Building Stronger Ties With Brokers
There are ways to improve the service that you get from your broker and enhance the relationship.
Open communication at all times is the cornerstone of the relationship between a mailer and broker. "Yeah, yeah, yeah," you say, but read on.
The mailer needs to be able to sit down with the broker and discuss what goals have been set for the campaign or project. Once those goals are understood, the mailer must be organized and give accurate, clear instructions. Due dates are very important: When is the recommendation due? Do you need to see it earlier than usual? When are the lists due at the service bureau? This date is important for segment counts and projections. Do you want to see the continuation counts at the same time as the test recommendations or earlier?
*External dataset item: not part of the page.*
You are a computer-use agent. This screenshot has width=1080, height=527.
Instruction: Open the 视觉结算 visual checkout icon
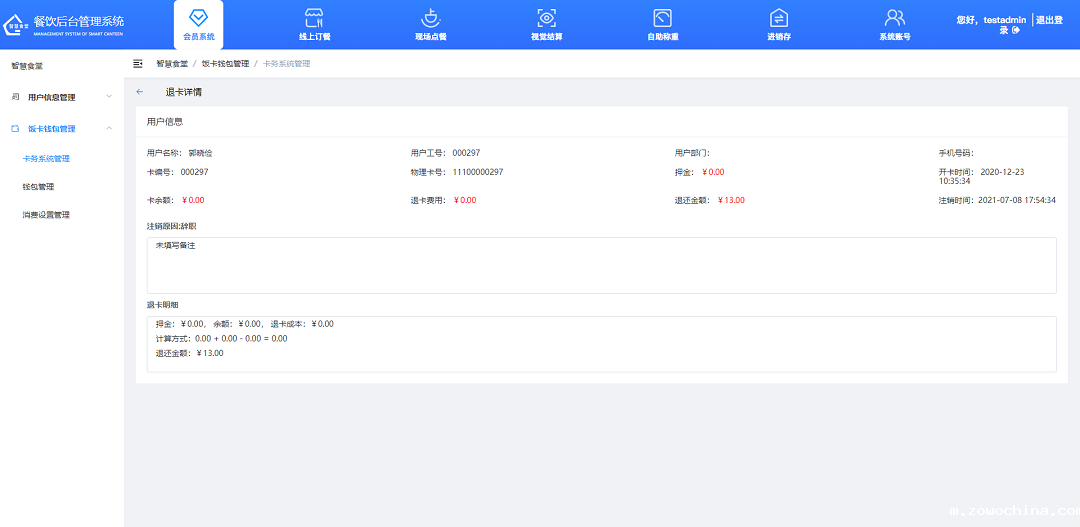pyautogui.click(x=546, y=19)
Has any of this changed since the last mailing?
Recommendations are a good place to start. The broker should know the mailing schedule well in advance so that there is time for the research to be done thoroughly. If the schedule changes, the broker needs to be told as soon as possible so the work can be reorganized. Most brokers work with several mailers and need to be cognizant of every schedule. Always ask for what you want and give a format to be used. By communicating what you prefer to see, you eliminate frustration because each mailer looks at different aspects of a list or a list recommendation. It also keeps the schedule intact because all of the work will be done to your specifications the first time.
Has the offer changed? Are you looking at the same type of lists to test as in the past, or are you looking at new areas because the offer changed? Is your product or product mix changing or moving in a new direction? Will that change open a new category to test? Have you mailed a greater percentage of your house file recently? Have you started a new relationship with a cooperative database since you last mailed? Have you worked on a new reactivation initiative? Such changes and others can affect the performance of your core lists and the choice of new test lists. Your broker needs to know about them.
Think about other services your broker can provide and questions you have. What is your competition doing and when? Has his product mix changed? Are his mail dates shifting? Is his offer more promotional? Are there new entries into your market of which you need to be aware? Most brokers are happy to provide this kind of information if they have the time to compile it.
Negotiations are another area where communication is vital. Your broker needs to know what you want and need. Are you more interested in building your customer base or generating more or larger sales? Do you have a mature offer that makes lower net name arrangements more important than list costs? Is your list acquisition philosophy in line with your philosophy as a list owner? Be clear about these issues before you send your broker out to negotiate for you.
Order processing is frequently taken for granted, yet is critical to your mailing. When you place orders, ensure that your broker is clear about the segment and quantity that you want. Don't assume that the broker remembers what you "always take." Your broker must understand your offer and have a sample to clear with the list owner/manager. This is important even if your offer hasn't changed since your last mailing, but imperative if it has.
Be reasonable about timing. If your broker has to place 50 orders, negotiate price, clear offers and get names to the service bureau in three days, mistakes and disappointments are bound to happen. A turnaround that is unreasonable raises the odds that some of the names you mail will not be those you ordered, and that others won't make your cut-off.
Finally, a review process is needed. You and your broker need to discuss how the work flows. Is your broker meeting your expectations? Are the services provided meeting your needs? Would you be happier if some of the processes changed? People often assume that what is happening is the best it can be. This isn't necessarily true, and it's unrealistic to think that the broker knows things that you haven't discussed.
All of these issues are important to the success of your mailings, and therefore to the broker with whom you work. The more information you share, the better the relationship will become. If your broker is doing your circulation plans for you, some of this information is well known and understood, but please don't ever assume that because you know something your broker knows it as well.
My last advice involves listening. Your broker will contribute more to your knowledge base than you can imagine if you take the time to listen to the information gathered every day. All types of knowledge cross your broker's desk. Also, at some point, your broker's experiences with other mailers will benefit you. Learn from your broker. Your broker wants to be successful, and will do so only by working for a successful mailer. Your broker wants that mailer to be you.